Recent Criticism about Ruby (Scalability, etc.)

casper_the_ghost · September 27, 2007, 12:40am

On Tue, Sep 25, 2007 at 11:01:43PM +0900, Glenn G. wrote:

So yeah, get out your checkbooks and write more checks for more
servers and sure Ruby scales just fine !

Ruby Rocks !

2 years x 1 developer @ $70k = 58x Dell PowerEdge 860 Quad Core Xeon
X3210s

Job Security Rocks!

Oops. I should have read the responses before I posted my own cost
comparison.

casper_the_ghost · September 27, 2007, 7:18am

Ruby M. wrote:

that hardware ! (*Just forget the fact that another language might
have saved some money in compute gear. I mean, don’t even think about
this at-all. Why are you still reading this sentence? I told you to
forget about what those 58 server cost… Money is irrelevant to those
who love Ruby! *)

Ruby Rocks !

The 58 servers next year will cost half as much. The developer next year
will cost the same or more.

I work in embedded systems. The hardware / software cost analysis turns
out different here. An embedded system will typically be deployed on
thousands and sometimes millions of devices. Here it is worth saving
pennies on compute hardware by spending big $$$ on software development
and trying to keep the code as small and optimized as possible. You will
still find many cheap 8bit and 16bit computers running your cars, phones
and refrigerators. The cost of finding developers who can deal properly
with those sorts of devices is not cheap.

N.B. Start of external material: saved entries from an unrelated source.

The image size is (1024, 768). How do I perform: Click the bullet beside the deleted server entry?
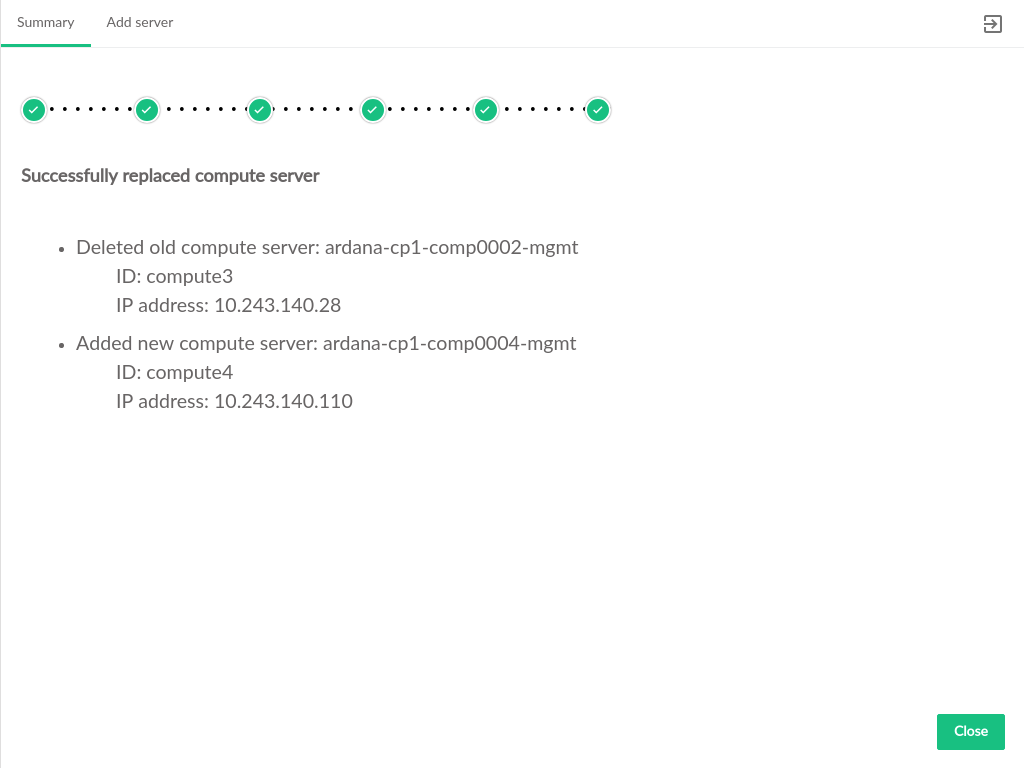click(x=62, y=248)
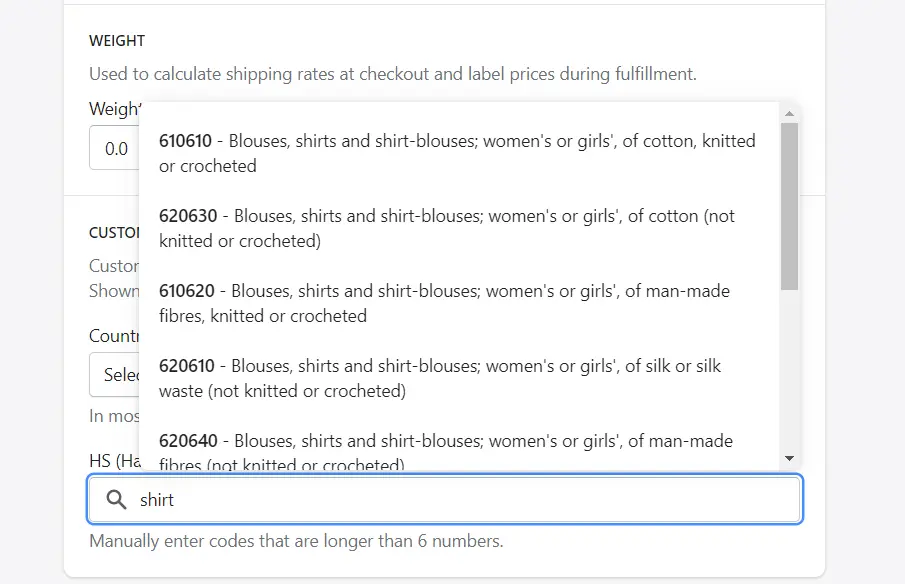Screen dimensions: 905x584
Task: Click the manually enter codes helper text
Action: [x=294, y=540]
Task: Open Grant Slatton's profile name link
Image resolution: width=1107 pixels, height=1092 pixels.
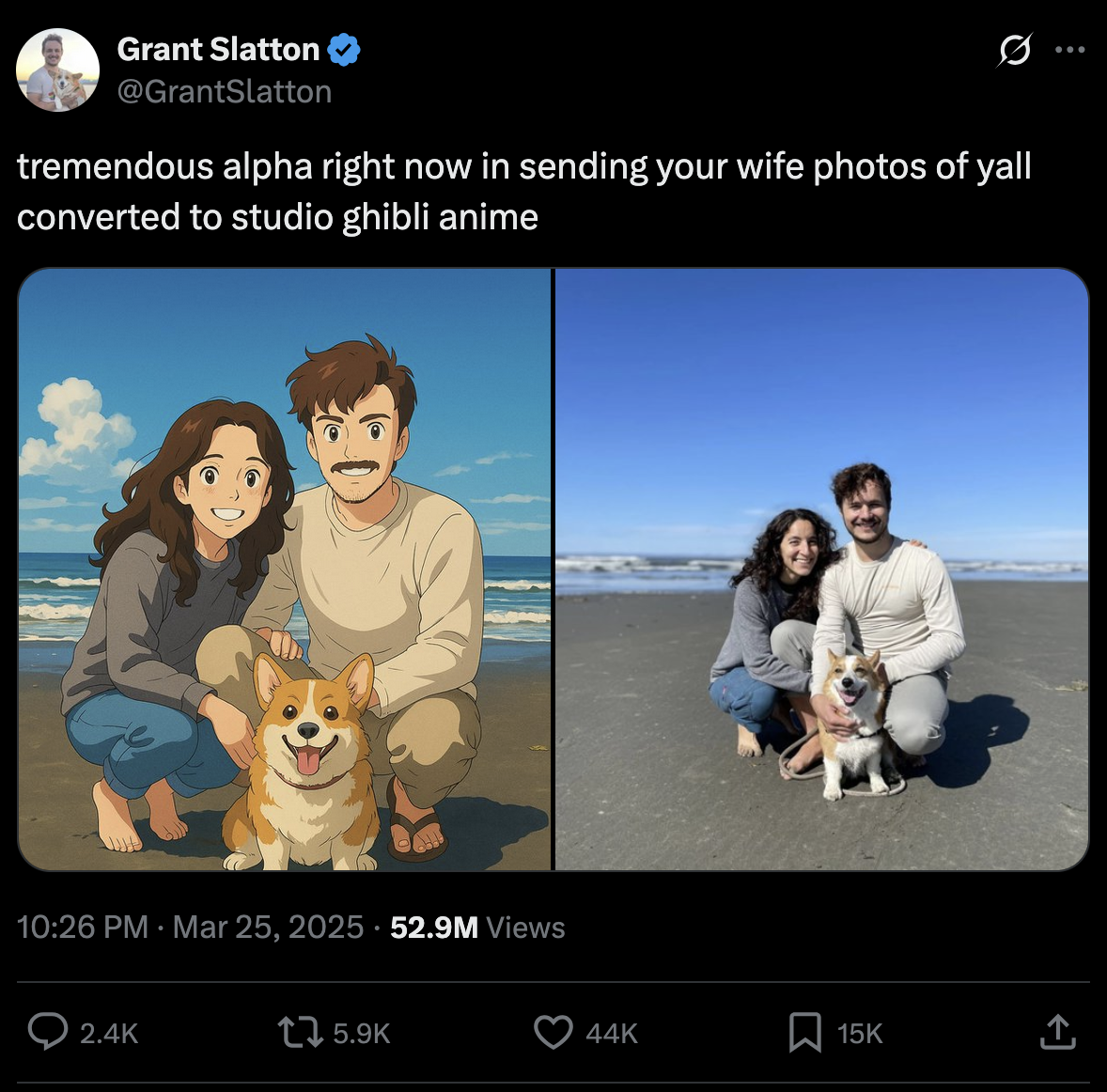Action: point(218,50)
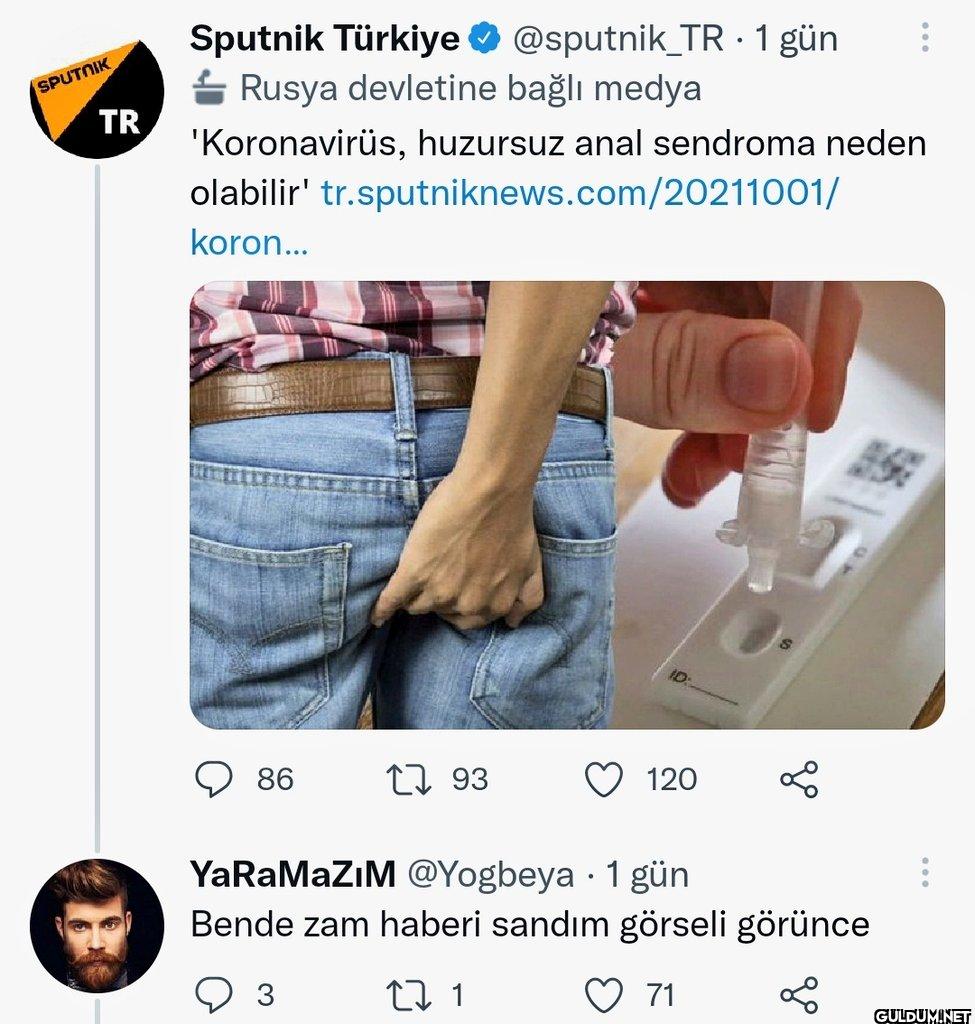Open Sputnik Türkiye profile avatar
This screenshot has height=1024, width=975.
click(97, 99)
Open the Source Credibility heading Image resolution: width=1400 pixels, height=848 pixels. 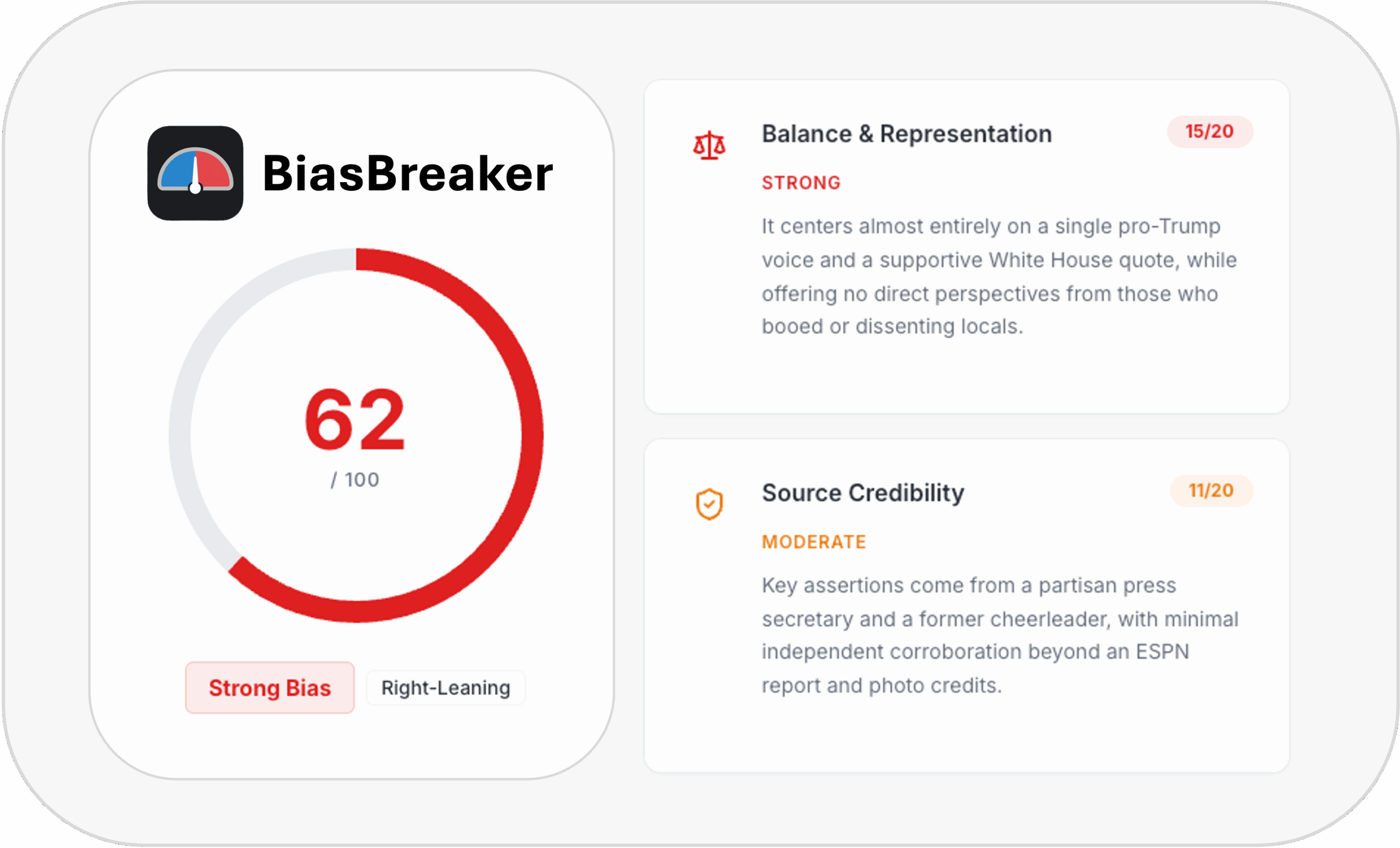(x=862, y=493)
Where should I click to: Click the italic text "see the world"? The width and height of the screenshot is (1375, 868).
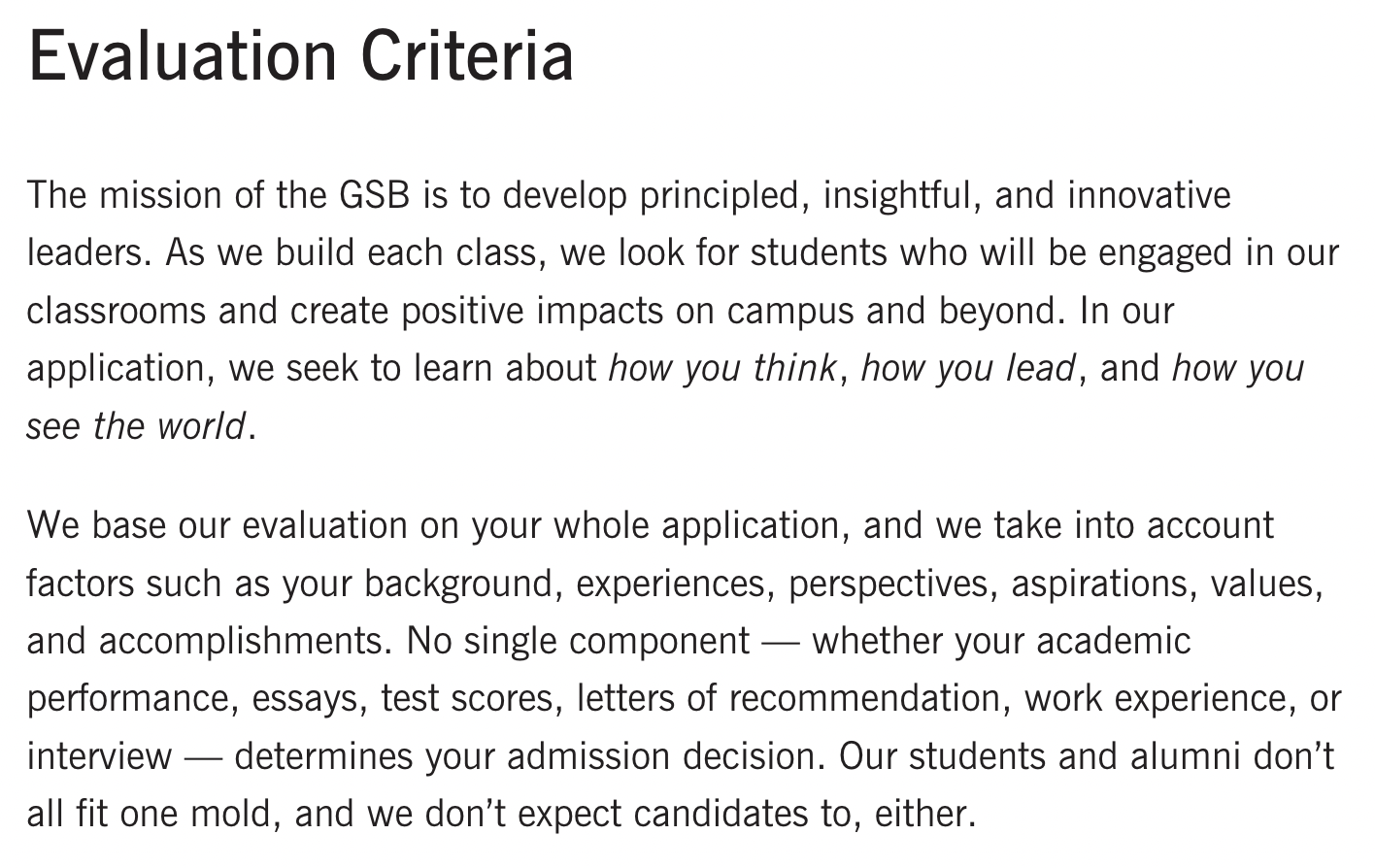pos(136,427)
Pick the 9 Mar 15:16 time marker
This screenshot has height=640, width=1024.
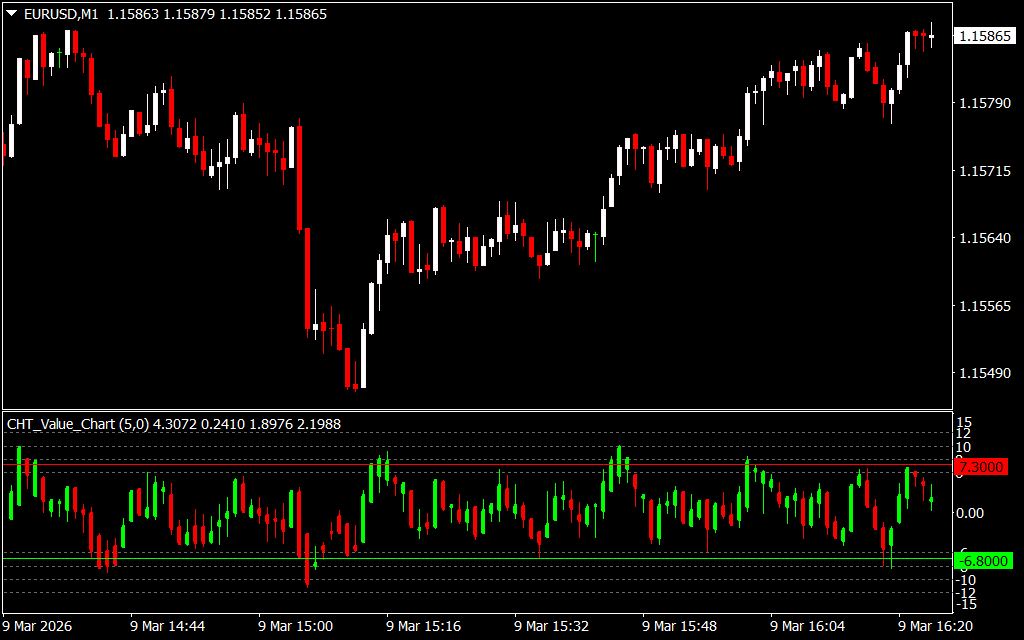point(424,626)
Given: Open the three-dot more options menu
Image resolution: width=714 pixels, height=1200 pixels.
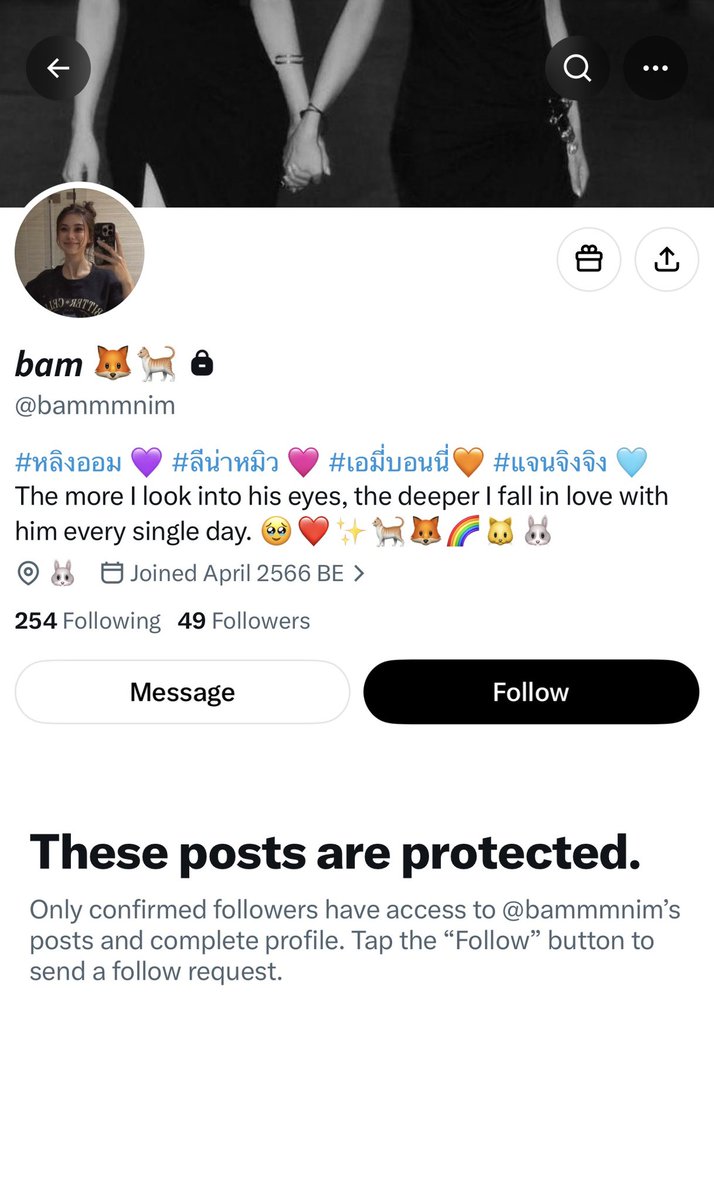Looking at the screenshot, I should pos(655,68).
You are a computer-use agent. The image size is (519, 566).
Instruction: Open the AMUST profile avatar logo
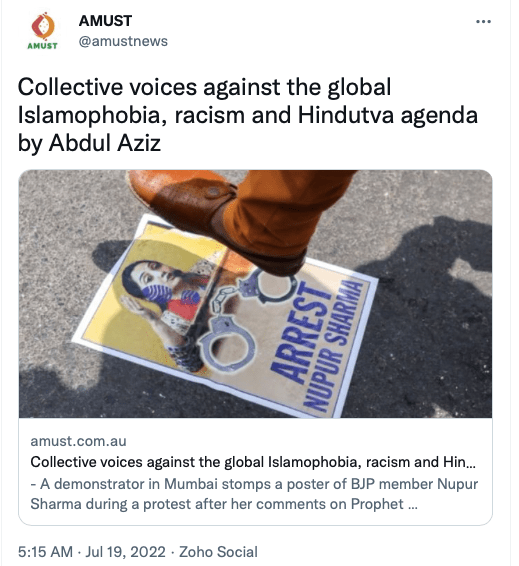(43, 31)
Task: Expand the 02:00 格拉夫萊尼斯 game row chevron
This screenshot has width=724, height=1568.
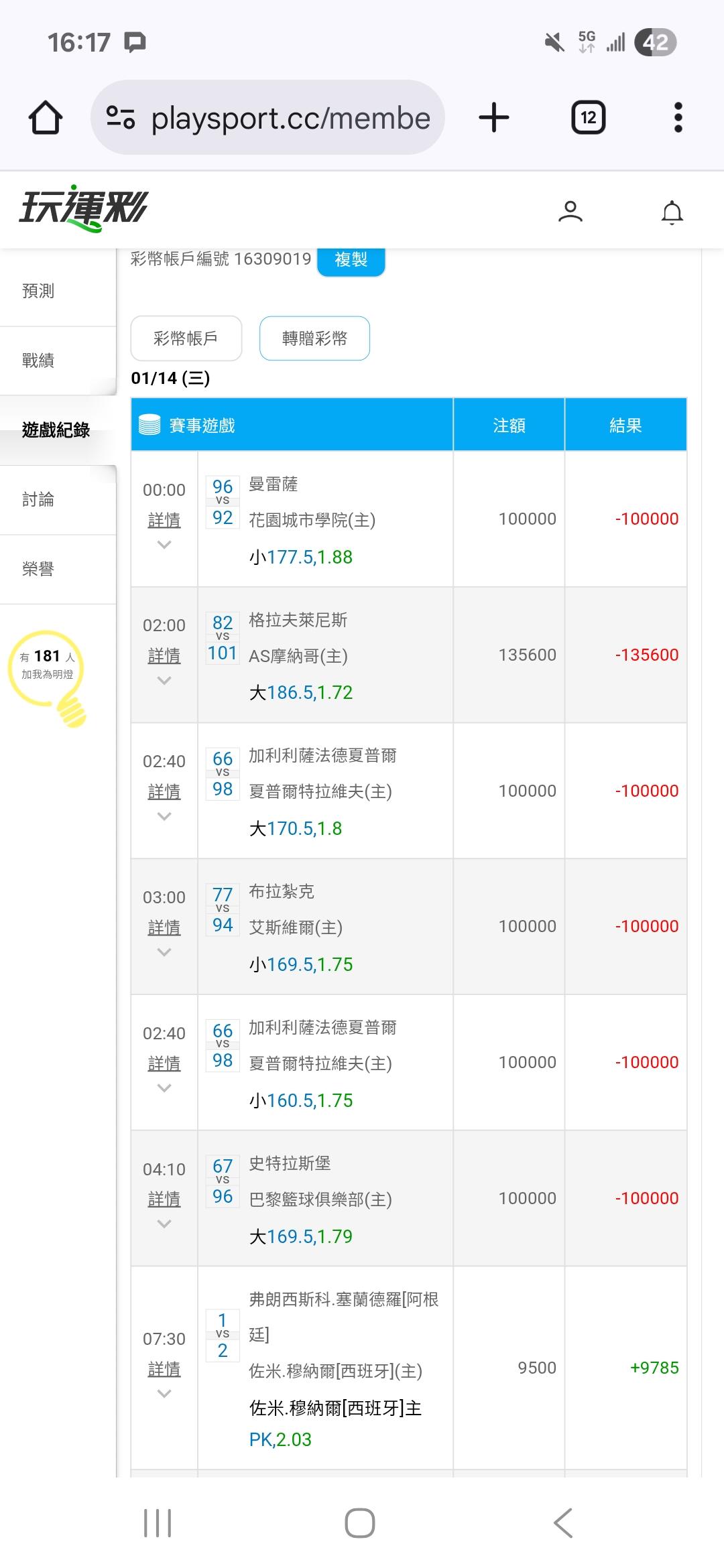Action: click(x=164, y=681)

However for a web server with a hardware deployment footprint orders of
magnitude lower than an embedded systems deployment it doesn’t make
sense to try to save money on hardware. Where you will blow your budget
is with the software developers.

With regards to Python/Ruby speed issues. I am currently watching a
complex scheduling algorithm ticking by very slowly in a shell while I
write this post. The algorithm should should have been written in C/C++
and not in Python/Psyco or Ruby and I am going nuts waiting for it to
complete.

( BTW I didn’t write it )

B

casper_the_ghost · September 27, 2007, 7:35am

On Sep 27, 2007, at 12:43 AM, Chad P. wrote:

I’m confused. If it worked . . . why did he throw it away and redo
it in
PHP?

Because he was able to do it himself, and then both read the code
and rewrite it.
Please read http://www.zedshaw.com/essays/c2i2_hypothesis.html,
Gadfly Festival section,
and all on the Big Rewrite by Chad F… In this case PHP was a
(roughly and not at all harshly pat) alternative
for an Excel spreasdheet with VBA macros - the issue of ownership I
guess. Nothing critical.

casper_the_ghost · September 27, 2007, 8:26am

On Thu, Sep 27, 2007 at 02:34:34PM +0900, julik wrote:

Gadfly Festival section,
and all on the Big Rewrite by Chad F… In this case PHP was a
(roughly and not at all harshly pat) alternative
for an Excel spreasdheet with VBA macros - the issue of ownership I
guess. Nothing critical.

How do you know that was the reason? The impression I got from the
lengthy, slashdotted explanation was that the project was unfinished
after two years, so he decided to junk it and start over in PHP.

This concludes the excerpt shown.